At the same time, the government had a trump card up its sleeve with which it was able to exploit to the full in its attempt to defuse this combativity and to stir up divisions and competition: it conducted negotiations with each sector in turn and also separately with each national trade union, and it was able to rely on the work of undermining, dividing and controlling the struggles by the various unions. Thus, as early as 20 December, part of the "Common Front" in education began to fracture, with the FSE-FSQ expressing its desire to conclude a separate agreement with the government and the Treasury Commission. At the same time, the most "radical" fraction of strikers behind the FAE, which was on indefinite strike, was engaging in spectacular minority "commando operations" such as blocking access to the ports of Montreal and Quebec City, before it finally reached an agreement of its own, that put an end to the teachers' strike on 28 December. In this way, the unions and the Quebec government managed to find a solution through specific measures to improve salaries and pensions on a case-by-case basis, as well as to limit overcrowding in the classrooms. On the other hand, no agreement has apparently yet been reached in the nursing sector, which seems to demonstrate a tactic of 'divide and rule' with this particularly combative sector having to continue striking on its own. The possibility of further strikes in other sectors in the near future, given the depth of discontent cannot be ruled out.

Continuing maturation of working class consciousness

Despite the actual limitations and the warning it contains concerning the real dangers facing the development of future struggles, letting the struggle get trapped in the manoeuvres of the bourgeoisie and those of the unions, the public sector strike in Quebec illustrates most of all the potential of the international revival of workers’ combativity and determination, in a broader context of unfolding struggles and maturing workers' consciousness in the central countries of capitalism.
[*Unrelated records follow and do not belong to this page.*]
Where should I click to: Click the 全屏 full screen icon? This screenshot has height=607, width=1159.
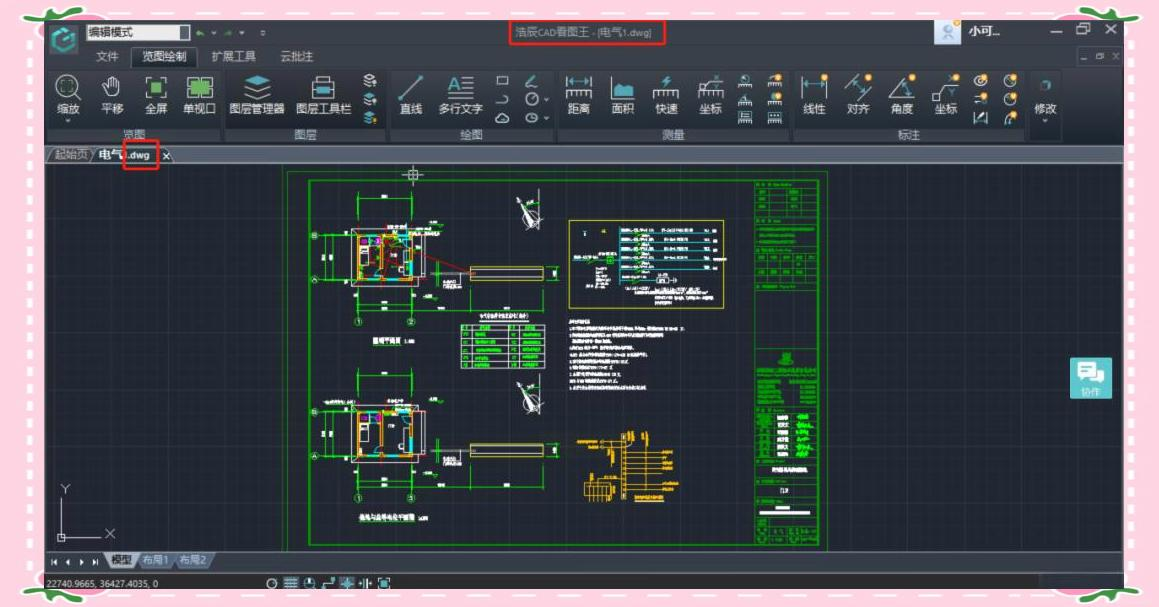[x=155, y=94]
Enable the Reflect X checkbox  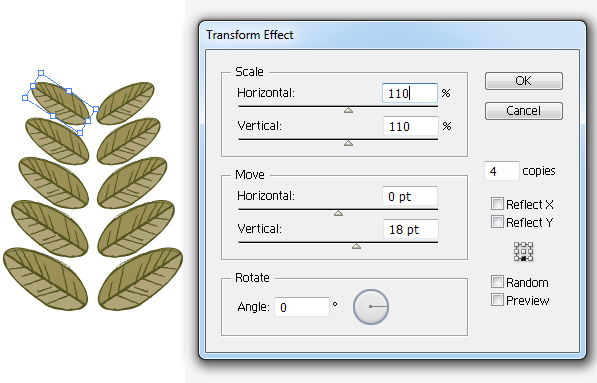tap(497, 204)
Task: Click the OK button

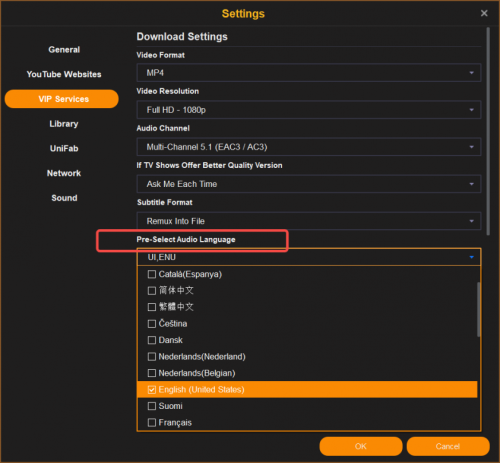Action: [361, 446]
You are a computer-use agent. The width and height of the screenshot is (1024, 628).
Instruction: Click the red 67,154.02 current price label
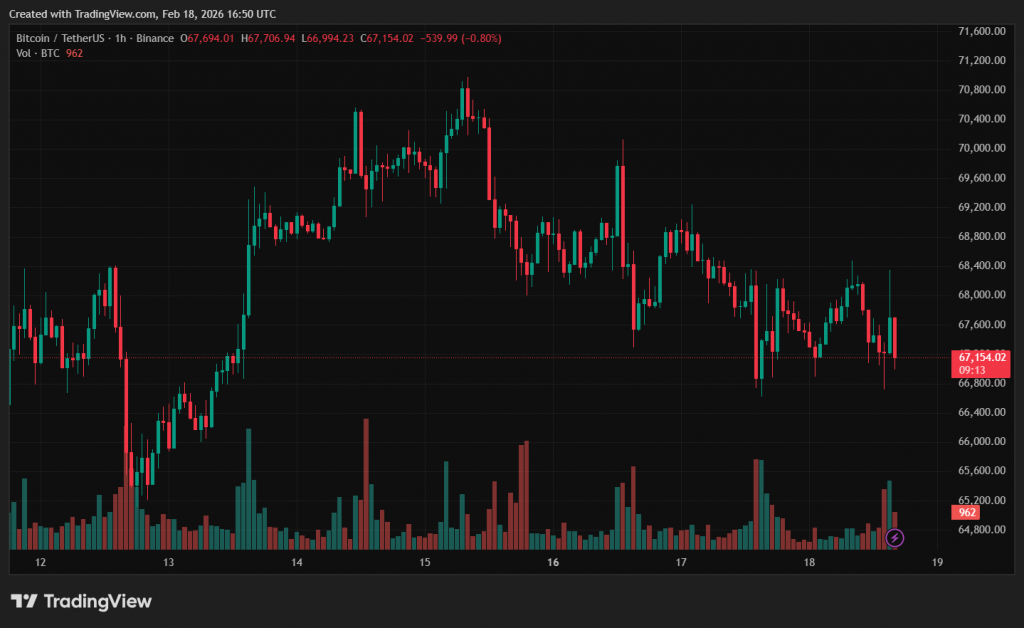pyautogui.click(x=981, y=357)
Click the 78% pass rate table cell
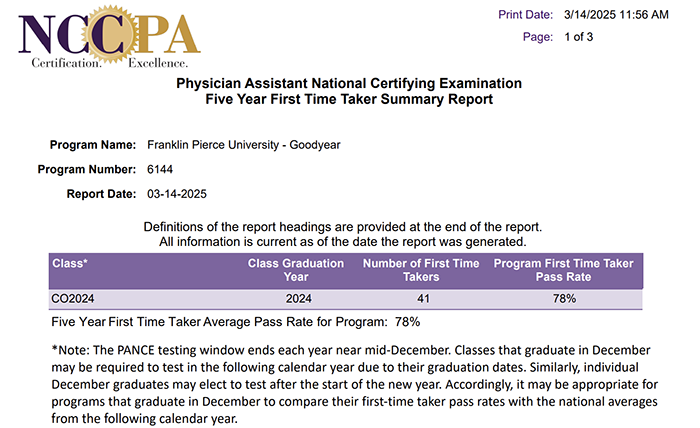 tap(564, 299)

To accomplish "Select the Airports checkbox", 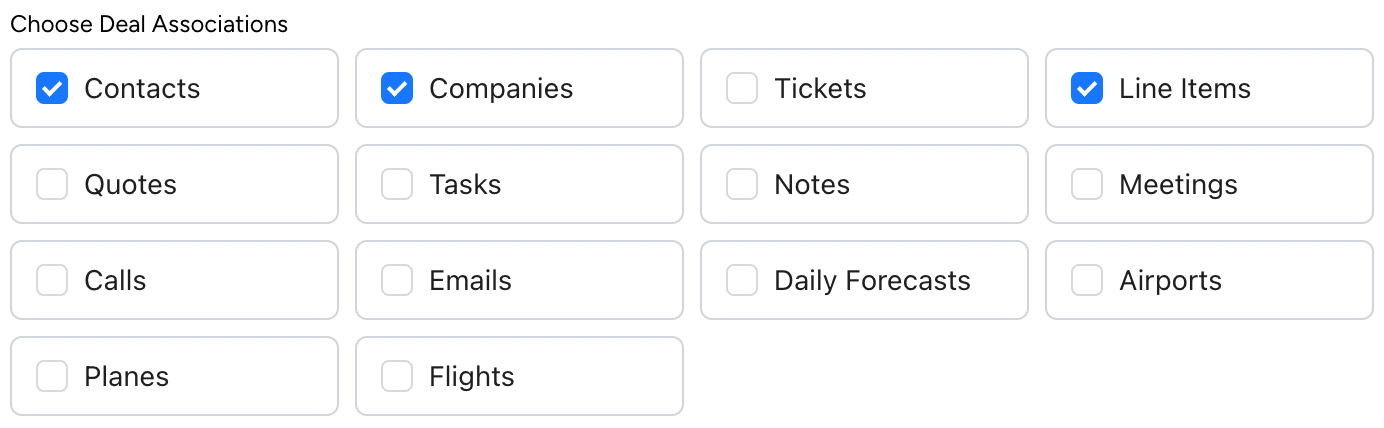I will 1087,280.
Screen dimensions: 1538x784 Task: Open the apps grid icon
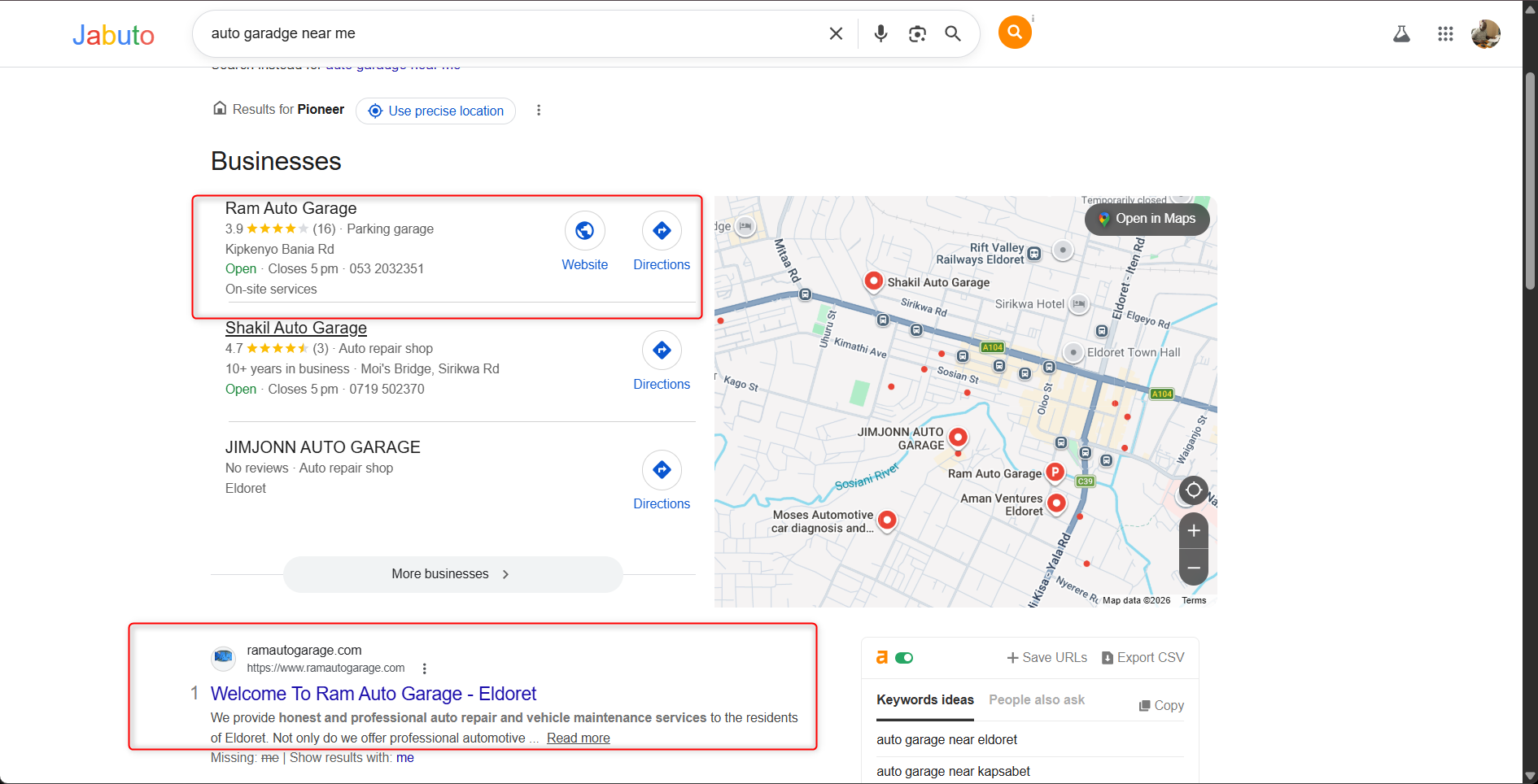[1445, 33]
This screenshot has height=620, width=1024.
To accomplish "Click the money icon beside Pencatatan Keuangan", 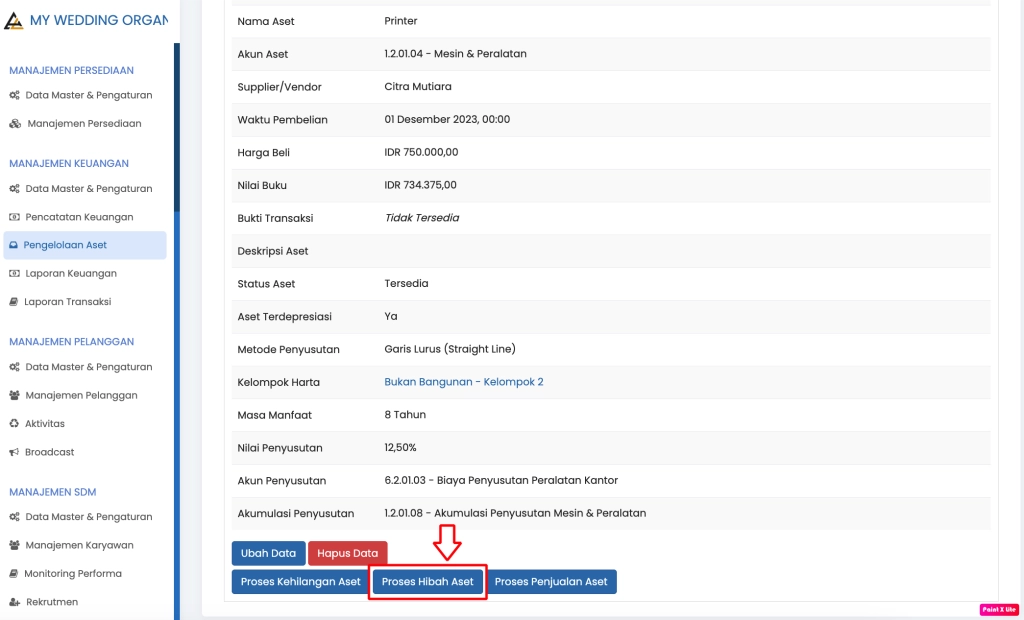I will click(x=14, y=217).
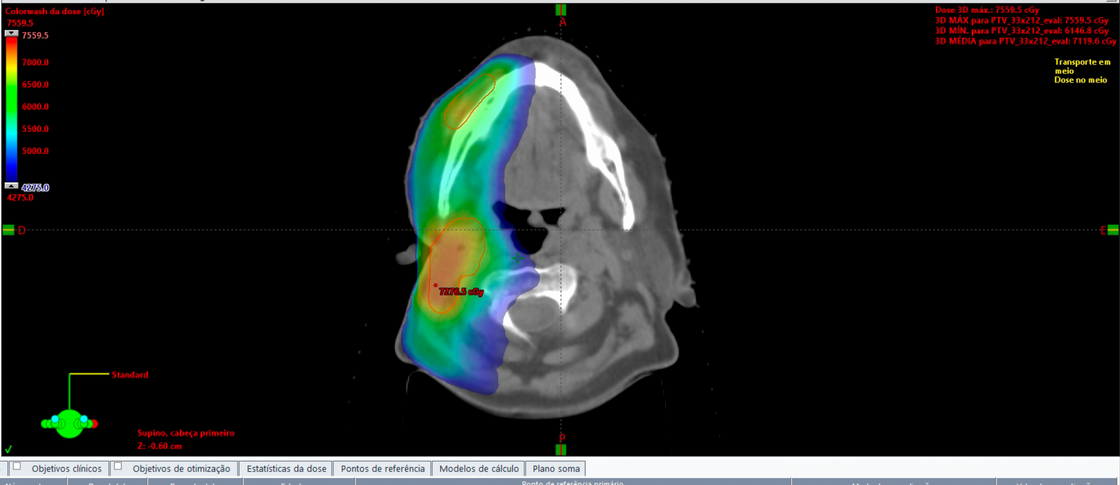
Task: Click the dose colorwash gradient bar
Action: 11,109
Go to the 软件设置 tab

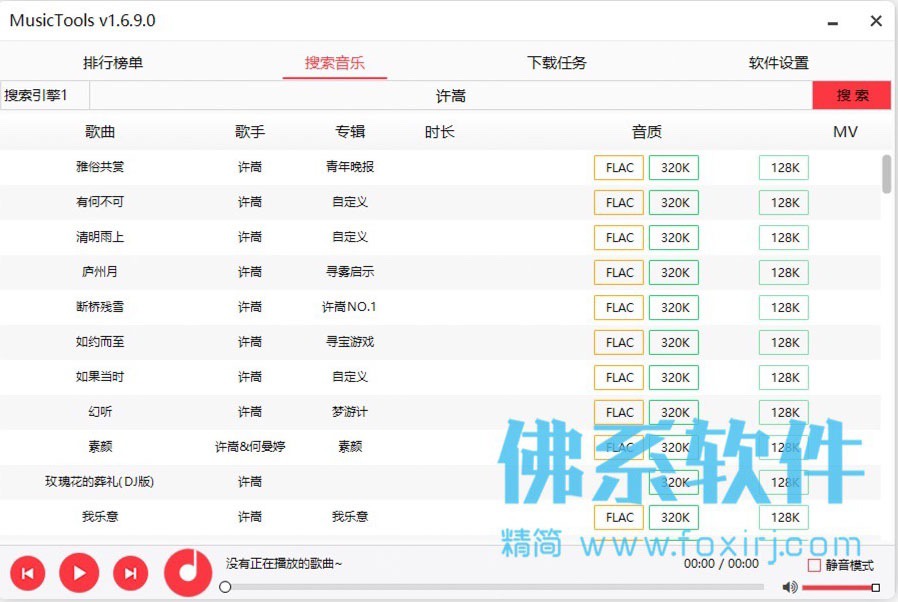pos(778,62)
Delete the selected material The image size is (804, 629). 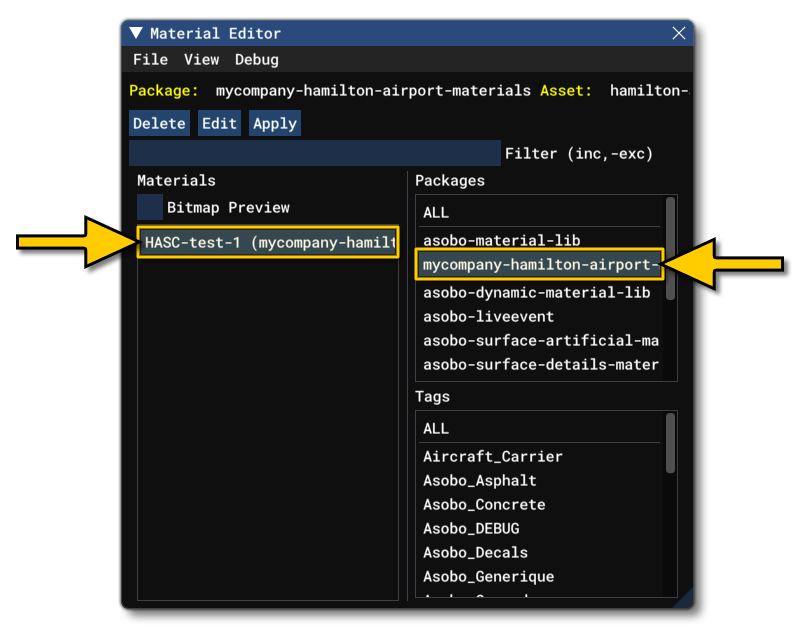point(159,123)
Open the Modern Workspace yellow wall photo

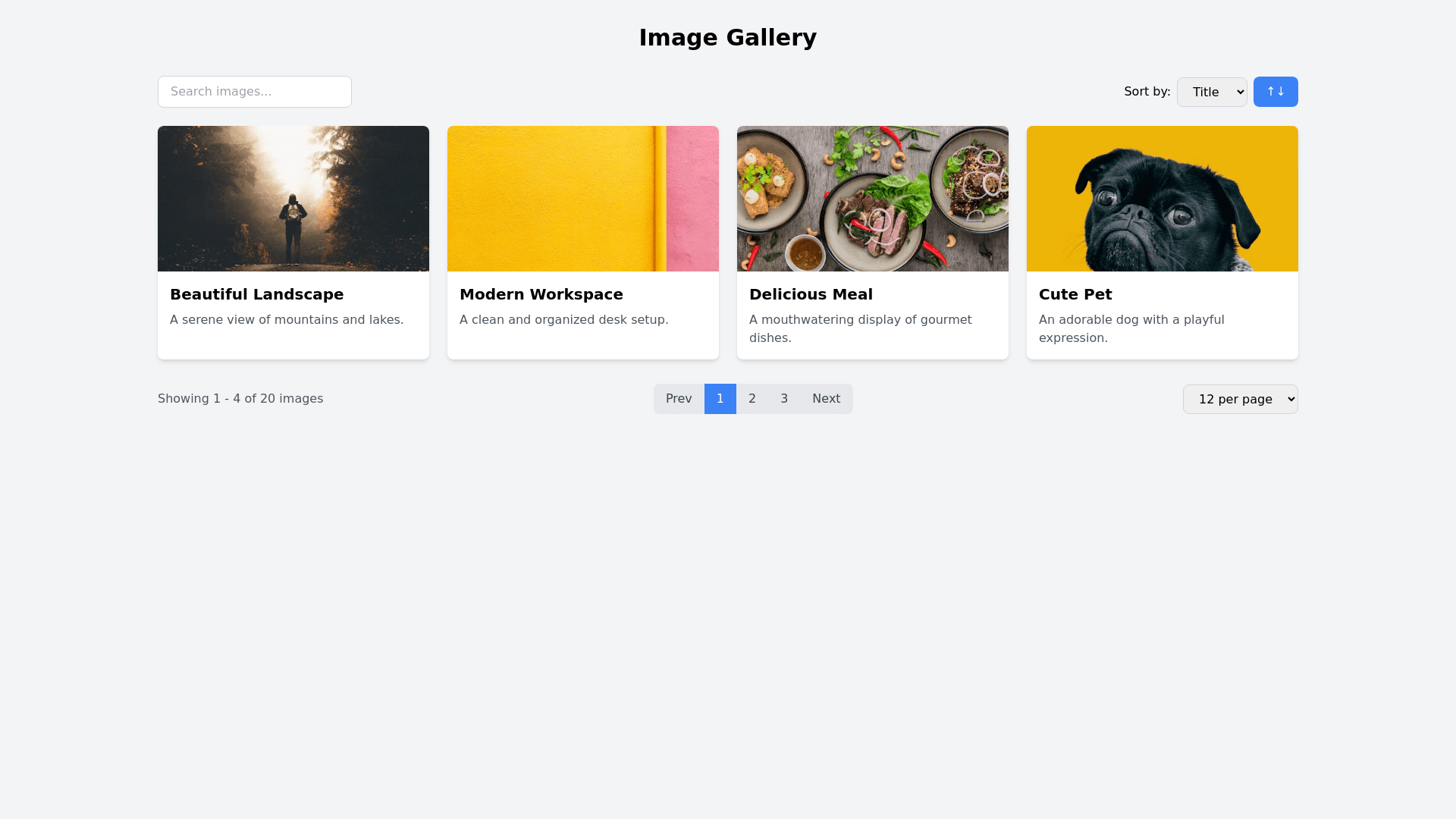tap(582, 199)
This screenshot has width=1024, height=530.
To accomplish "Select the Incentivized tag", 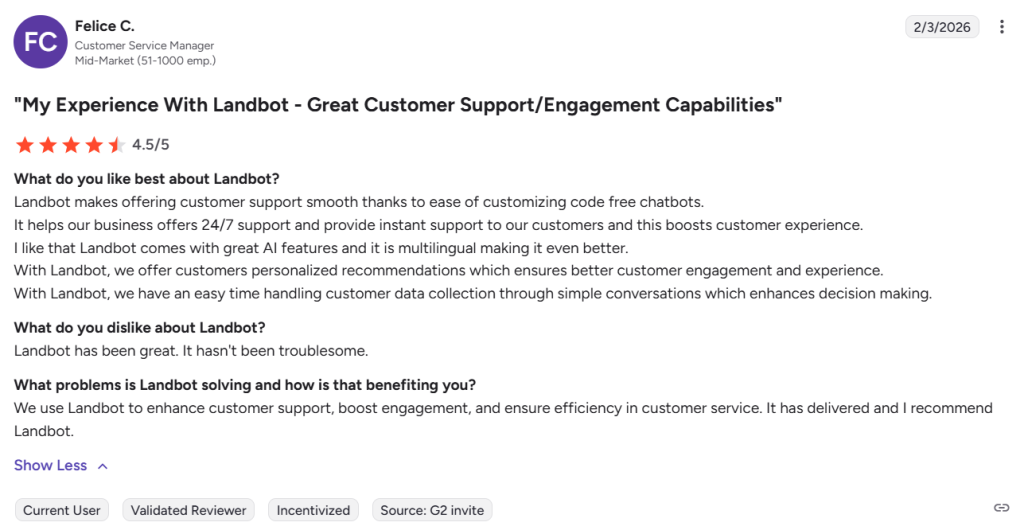I will pos(313,510).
Above all, it reaffirms the clear capacity of the working class to develop its struggles in response to the blows of the global crisis and the all-out attacks by the bourgeoisie and its governments, no matter whether left or right wing, the expression of a dying and decaying capitalist world. These struggles are a major step forward for the working class on the road to the recovery of its class identity and its consciousness.

In the face of all the propaganda and the shower of lies spewed out since 1989 about the supposed bankruptcy or death of communism, these struggles demonstrate that the working class has not gone away and more than ever constitutes the only class with a revolutionary perspective for the overthrow of capitalism and a future for humanity, that will overturn the inexorable sinking of capitalist society into a sea of misery, chaos, generalised war and barbarism.